There are two ways of dealing with this. The first is to return a copy of an object instead of a real reference. We call this technique defensive copying. Note that when we copy, we might have a conflict if another thread is adding a new element to the list while we are copying it; so, if we want to support multithreaded access to our object, this operation needs to be synchronized. Collections can be copied with transformation functions like toList, while data classes can be copied with the copy method.

class UserRepository { private val users: MutableList<User> = mutableListOf() private val lock = Any() fun loadAll(): List<User> = synchronized(lock) { users.toList() } fun add(user: User) = synchronized(lock) { users += user } }

A simpler option is to use a read-only list as this is easier to secure and gives us more ways of tracking changes in objects.

class UserRepository { private var users: List<User> = listOf() fun loadAll(): List<User> = users fun add(user: User) { users = users + user } }

When we use this option, and we want to introduce proper support for multithreaded access, we only need to synchronize the operations that modify our list. This makes adding elements slower, but accessing the list is faster. This is a good trade-off when we have more reads than writes.

class UserRepository { private var users: List<User> = listOf() private val lock = Any() fun loadAll(): List<User> = users fun add(user: User) = synchronized(lock) { users = users + user } }

Summary

Multiple threads modifying the same state can lead to conflicts, thus causing lost data, exceptions, and other unexpected behavior.

We can use synchronization to protect a state from concurrent modifications. The most popular tool in Kotlin/JVM is a synchronized block with a lock.

To deal with concurrent modifications, Java also provides classes to represent atomic values and concurrent collections.

There are also libraries that provide multiplatform atomic objects, such as AtomicFU.

Classes should protect their internal state and not expose it to the outside world. We can operate on read-only objects or use defensive copying to protect a state from concurrent modifications.

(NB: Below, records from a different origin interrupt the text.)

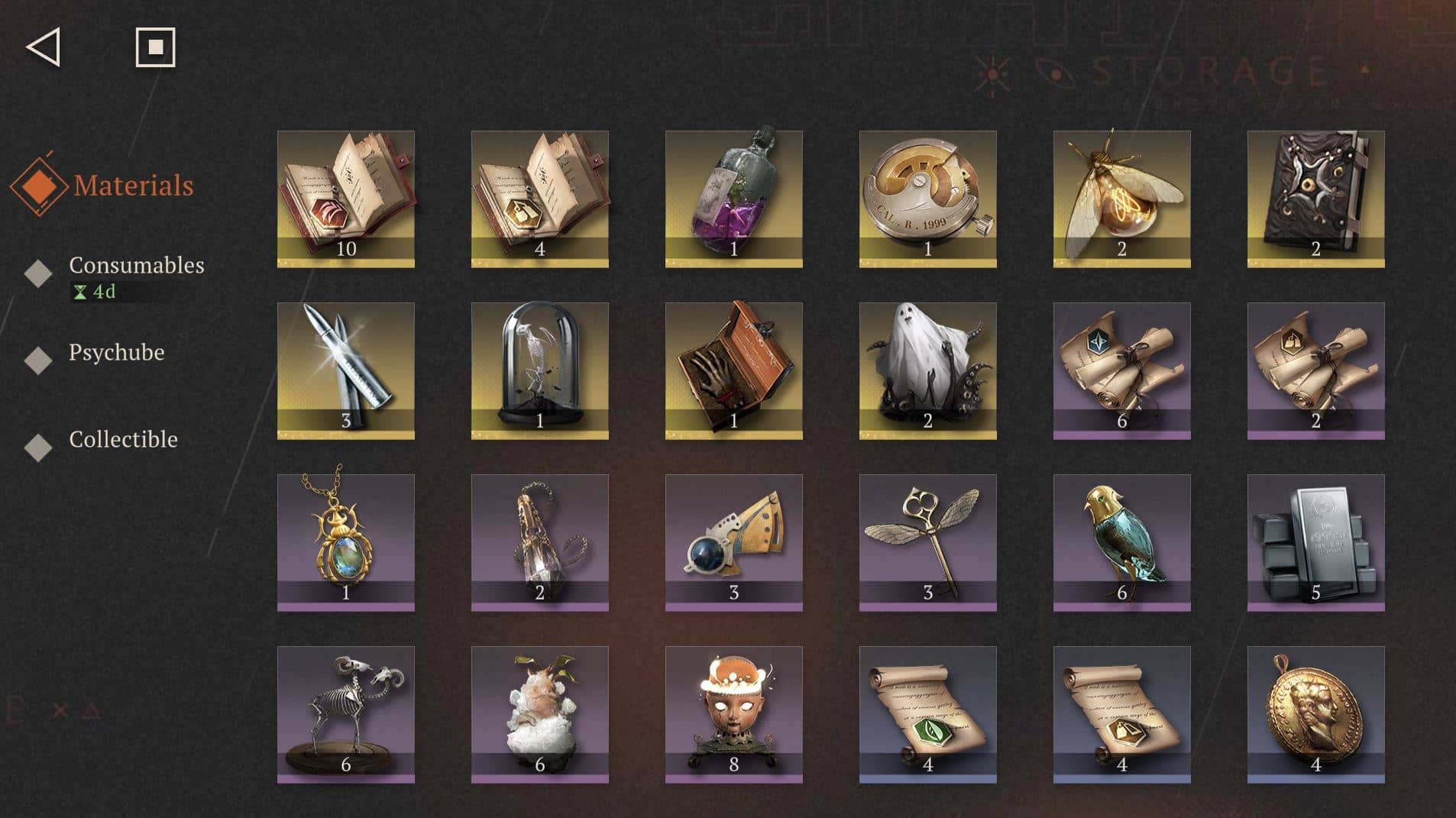Screen dimensions: 1456x818
Task: Click the back arrow icon
Action: (44, 47)
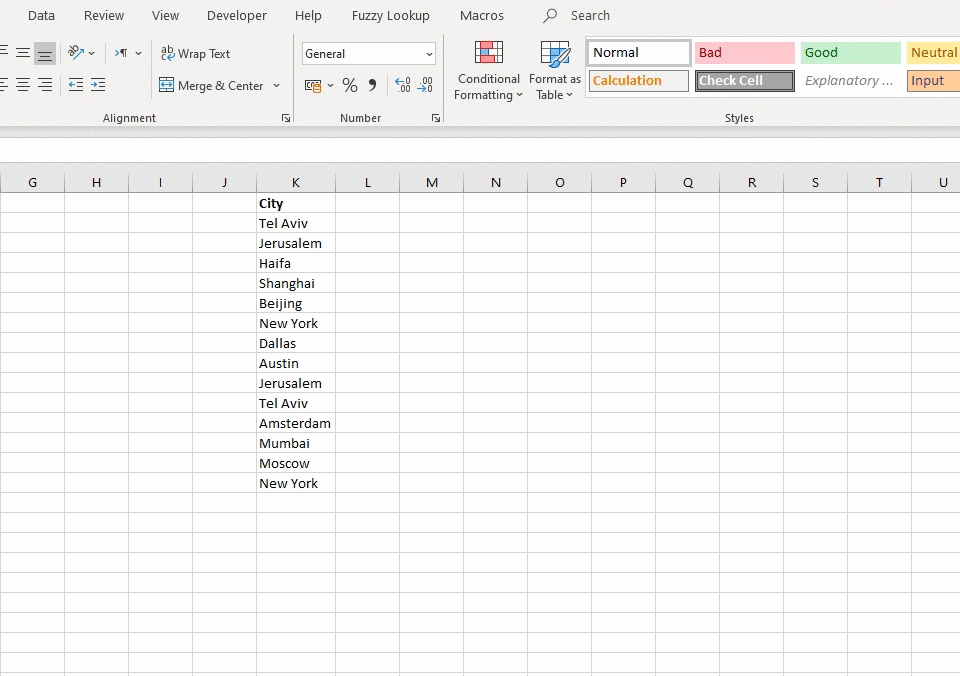This screenshot has width=960, height=676.
Task: Click the Percent Style icon
Action: coord(349,86)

At the time of writing these words, AtomicFU is still in beta version, but it is already well-developed and seems rather stable.

By shared state, I mean a state used by multiple threads.

In Kotlin/JS, we don’t need to worry about synchronization because JavaScript execution is single-threaded: if you start a process on a different thread (for instance, using workers), it operates in a different memory space.